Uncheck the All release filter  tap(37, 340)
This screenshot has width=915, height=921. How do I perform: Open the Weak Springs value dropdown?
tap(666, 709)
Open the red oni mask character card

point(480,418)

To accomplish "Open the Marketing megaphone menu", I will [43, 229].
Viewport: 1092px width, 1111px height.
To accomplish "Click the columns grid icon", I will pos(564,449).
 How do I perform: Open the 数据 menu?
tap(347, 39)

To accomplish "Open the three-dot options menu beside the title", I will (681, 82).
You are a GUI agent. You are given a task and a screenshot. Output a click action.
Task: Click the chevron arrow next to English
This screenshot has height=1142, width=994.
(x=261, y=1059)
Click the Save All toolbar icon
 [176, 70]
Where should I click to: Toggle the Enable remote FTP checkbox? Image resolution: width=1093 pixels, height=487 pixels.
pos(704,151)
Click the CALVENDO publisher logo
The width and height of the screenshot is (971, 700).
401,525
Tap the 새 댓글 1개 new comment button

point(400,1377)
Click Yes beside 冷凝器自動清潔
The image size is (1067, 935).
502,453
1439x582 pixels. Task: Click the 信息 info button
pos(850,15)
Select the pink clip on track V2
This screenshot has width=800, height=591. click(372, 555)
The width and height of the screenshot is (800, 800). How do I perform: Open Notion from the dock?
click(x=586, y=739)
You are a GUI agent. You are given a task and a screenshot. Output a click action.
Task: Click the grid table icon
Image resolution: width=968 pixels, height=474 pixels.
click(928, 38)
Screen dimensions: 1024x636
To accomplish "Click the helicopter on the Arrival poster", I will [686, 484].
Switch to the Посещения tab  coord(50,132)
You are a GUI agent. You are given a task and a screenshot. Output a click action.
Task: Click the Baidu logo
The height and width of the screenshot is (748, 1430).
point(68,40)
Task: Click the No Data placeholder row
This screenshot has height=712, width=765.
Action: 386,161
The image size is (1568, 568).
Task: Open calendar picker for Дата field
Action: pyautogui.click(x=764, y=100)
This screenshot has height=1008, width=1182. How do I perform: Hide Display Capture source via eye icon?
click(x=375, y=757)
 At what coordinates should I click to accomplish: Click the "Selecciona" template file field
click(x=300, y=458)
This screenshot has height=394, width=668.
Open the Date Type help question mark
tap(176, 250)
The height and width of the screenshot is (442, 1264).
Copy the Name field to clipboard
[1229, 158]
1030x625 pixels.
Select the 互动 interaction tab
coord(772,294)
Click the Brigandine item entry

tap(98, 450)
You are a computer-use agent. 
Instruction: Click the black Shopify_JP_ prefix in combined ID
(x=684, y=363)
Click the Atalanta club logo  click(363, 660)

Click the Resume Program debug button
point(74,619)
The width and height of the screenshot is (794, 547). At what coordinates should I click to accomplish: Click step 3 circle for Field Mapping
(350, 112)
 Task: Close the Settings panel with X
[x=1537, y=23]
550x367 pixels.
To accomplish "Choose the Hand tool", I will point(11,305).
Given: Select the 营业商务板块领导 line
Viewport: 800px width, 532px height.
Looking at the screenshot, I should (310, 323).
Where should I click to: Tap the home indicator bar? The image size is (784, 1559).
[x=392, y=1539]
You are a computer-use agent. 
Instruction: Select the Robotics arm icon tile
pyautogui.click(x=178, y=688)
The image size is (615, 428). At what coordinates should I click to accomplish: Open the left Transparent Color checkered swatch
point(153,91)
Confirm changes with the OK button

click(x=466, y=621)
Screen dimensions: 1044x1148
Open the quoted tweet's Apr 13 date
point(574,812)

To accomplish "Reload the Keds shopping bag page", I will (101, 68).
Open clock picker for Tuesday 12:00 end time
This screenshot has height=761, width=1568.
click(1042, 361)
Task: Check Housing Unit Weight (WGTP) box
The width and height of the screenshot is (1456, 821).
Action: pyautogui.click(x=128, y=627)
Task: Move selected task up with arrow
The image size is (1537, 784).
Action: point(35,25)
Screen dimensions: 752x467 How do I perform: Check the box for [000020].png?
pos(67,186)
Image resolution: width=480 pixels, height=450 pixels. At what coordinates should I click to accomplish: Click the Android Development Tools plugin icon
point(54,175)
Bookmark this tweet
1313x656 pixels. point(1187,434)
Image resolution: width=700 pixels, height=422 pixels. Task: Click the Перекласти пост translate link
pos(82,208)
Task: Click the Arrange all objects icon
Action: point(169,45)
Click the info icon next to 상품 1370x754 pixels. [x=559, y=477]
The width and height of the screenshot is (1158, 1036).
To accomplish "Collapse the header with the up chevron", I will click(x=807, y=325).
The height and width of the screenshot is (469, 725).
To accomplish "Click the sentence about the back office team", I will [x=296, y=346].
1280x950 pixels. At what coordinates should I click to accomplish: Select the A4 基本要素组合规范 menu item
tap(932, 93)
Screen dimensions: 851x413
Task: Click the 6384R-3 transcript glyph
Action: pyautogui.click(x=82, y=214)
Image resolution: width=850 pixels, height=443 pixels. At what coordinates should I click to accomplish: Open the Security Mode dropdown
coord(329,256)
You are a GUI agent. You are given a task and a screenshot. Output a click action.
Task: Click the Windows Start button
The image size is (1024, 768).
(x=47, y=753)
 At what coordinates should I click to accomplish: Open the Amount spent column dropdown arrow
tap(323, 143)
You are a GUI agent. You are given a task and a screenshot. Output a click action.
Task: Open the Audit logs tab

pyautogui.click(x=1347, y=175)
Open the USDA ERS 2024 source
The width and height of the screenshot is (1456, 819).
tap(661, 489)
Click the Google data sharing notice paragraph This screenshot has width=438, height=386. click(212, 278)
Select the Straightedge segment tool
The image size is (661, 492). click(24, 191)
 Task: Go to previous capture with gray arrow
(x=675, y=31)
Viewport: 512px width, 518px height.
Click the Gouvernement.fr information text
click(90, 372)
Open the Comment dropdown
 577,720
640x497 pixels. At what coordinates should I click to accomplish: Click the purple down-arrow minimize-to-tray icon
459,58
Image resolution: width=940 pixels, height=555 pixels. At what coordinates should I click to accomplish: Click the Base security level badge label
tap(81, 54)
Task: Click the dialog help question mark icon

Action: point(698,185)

→ Aim of the exercise
Start to finish, copy the material out exactly.

→ Task result
Uncheck the All release filter  tap(37, 340)
This screenshot has width=915, height=921. How do I perform: Open the Weak Springs value dropdown?
tap(666, 709)
Open the red oni mask character card

point(480,418)

To accomplish "Open the Marketing megaphone menu", I will [43, 229].
Viewport: 1092px width, 1111px height.
To accomplish "Click the columns grid icon", I will pos(564,449).
 How do I perform: Open the 数据 menu?
tap(347, 39)

To accomplish "Open the three-dot options menu beside the title", I will (681, 82).
You are a GUI agent. You are given a task and a screenshot. Output a click action.
Task: Click the chevron arrow next to English
This screenshot has height=1142, width=994.
(x=261, y=1059)
Click the Save All toolbar icon
 [176, 70]
Where should I click to: Toggle the Enable remote FTP checkbox? Image resolution: width=1093 pixels, height=487 pixels.
pos(704,151)
Click the CALVENDO publisher logo
The width and height of the screenshot is (971, 700).
401,525
Tap the 새 댓글 1개 new comment button

point(400,1377)
Click Yes beside 冷凝器自動清潔
The image size is (1067, 935).
502,453
1439x582 pixels. Task: Click the 信息 info button
pos(850,15)
Select the pink clip on track V2
This screenshot has width=800, height=591. click(372, 555)
The width and height of the screenshot is (800, 800). How do I perform: Open Notion from the dock?
click(x=586, y=739)
You are a GUI agent. You are given a task and a screenshot. Output a click action.
Task: Click the grid table icon
Image resolution: width=968 pixels, height=474 pixels.
click(928, 38)
Screen dimensions: 1024x636
To accomplish "Click the helicopter on the Arrival poster", I will [686, 484].
Switch to the Посещения tab  coord(50,132)
You are a GUI agent. You are given a task and a screenshot. Output a click action.
Task: Click the Baidu logo
The height and width of the screenshot is (748, 1430).
point(68,40)
Task: Click the No Data placeholder row
This screenshot has height=712, width=765.
Action: 386,161
The image size is (1568, 568).
Task: Open calendar picker for Дата field
Action: pyautogui.click(x=764, y=100)
This screenshot has height=1008, width=1182. How do I perform: Hide Display Capture source via eye icon?
click(x=375, y=757)
 At what coordinates should I click to accomplish: Click the "Selecciona" template file field
click(x=300, y=458)
This screenshot has height=394, width=668.
Open the Date Type help question mark
tap(176, 250)
The height and width of the screenshot is (442, 1264).
Copy the Name field to clipboard
[1229, 158]
1030x625 pixels.
Select the 互动 interaction tab
coord(772,294)
Click the Brigandine item entry

tap(98, 450)
You are a computer-use agent. 
Instruction: Click the black Shopify_JP_ prefix in combined ID
(x=684, y=363)
Click the Atalanta club logo  click(363, 660)

Click the Resume Program debug button
point(74,619)
The width and height of the screenshot is (794, 547). At what coordinates should I click to accomplish: Click step 3 circle for Field Mapping
(350, 112)
 Task: Close the Settings panel with X
[x=1537, y=23]
550x367 pixels.
To accomplish "Choose the Hand tool", I will point(11,305).
Given: Select the 营业商务板块领导 line
Viewport: 800px width, 532px height.
Looking at the screenshot, I should (310, 323).
Where should I click to: Tap the home indicator bar? The image size is (784, 1559).
[x=392, y=1539]
You are a computer-use agent. 
Instruction: Select the Robotics arm icon tile
pyautogui.click(x=178, y=688)
The image size is (615, 428). At what coordinates should I click to accomplish: Open the left Transparent Color checkered swatch
point(153,91)
Confirm changes with the OK button

click(x=466, y=621)
Screen dimensions: 1044x1148
Open the quoted tweet's Apr 13 date
point(574,812)

To accomplish "Reload the Keds shopping bag page", I will (101, 68).
Open clock picker for Tuesday 12:00 end time
This screenshot has height=761, width=1568.
click(1042, 361)
Task: Check Housing Unit Weight (WGTP) box
The width and height of the screenshot is (1456, 821).
Action: pyautogui.click(x=128, y=627)
Task: Move selected task up with arrow
The image size is (1537, 784).
Action: point(35,25)
Screen dimensions: 752x467 How do I perform: Check the box for [000020].png?
pos(67,186)
Image resolution: width=480 pixels, height=450 pixels. At what coordinates should I click to accomplish: Click the Android Development Tools plugin icon
point(54,175)
Bookmark this tweet
1313x656 pixels. point(1187,434)
Image resolution: width=700 pixels, height=422 pixels. Task: Click the Перекласти пост translate link
pos(82,208)
Task: Click the Arrange all objects icon
Action: point(169,45)
Click the info icon next to 상품 1370x754 pixels. [x=559, y=477]
The width and height of the screenshot is (1158, 1036).
To accomplish "Collapse the header with the up chevron", I will click(x=807, y=325).
The height and width of the screenshot is (469, 725).
To accomplish "Click the sentence about the back office team", I will [x=296, y=346].
1280x950 pixels. At what coordinates should I click to accomplish: Select the A4 基本要素组合规范 menu item
tap(932, 93)
Screen dimensions: 851x413
Task: Click the 6384R-3 transcript glyph
Action: pyautogui.click(x=82, y=214)
Image resolution: width=850 pixels, height=443 pixels. At what coordinates should I click to accomplish: Open the Security Mode dropdown
coord(329,256)
You are a GUI agent. You are given a task and a screenshot. Output a click action.
Task: Click the Windows Start button
The image size is (1024, 768).
(x=47, y=753)
 At what coordinates should I click to accomplish: Open the Amount spent column dropdown arrow
tap(323, 143)
You are a GUI agent. You are given a task and a screenshot. Output a click action.
Task: Open the Audit logs tab

pyautogui.click(x=1347, y=175)
Open the USDA ERS 2024 source
The width and height of the screenshot is (1456, 819).
tap(661, 489)
Click the Google data sharing notice paragraph This screenshot has width=438, height=386. click(212, 278)
Select the Straightedge segment tool
The image size is (661, 492). click(24, 191)
 Task: Go to previous capture with gray arrow
(x=675, y=31)
Viewport: 512px width, 518px height.
Click the Gouvernement.fr information text
click(90, 372)
Open the Comment dropdown
 577,720
640x497 pixels. At what coordinates should I click to accomplish: Click the purple down-arrow minimize-to-tray icon
459,58
Image resolution: width=940 pixels, height=555 pixels. At what coordinates should I click to accomplish: Click the Base security level badge label
tap(81, 54)
Task: Click the dialog help question mark icon

Action: point(698,185)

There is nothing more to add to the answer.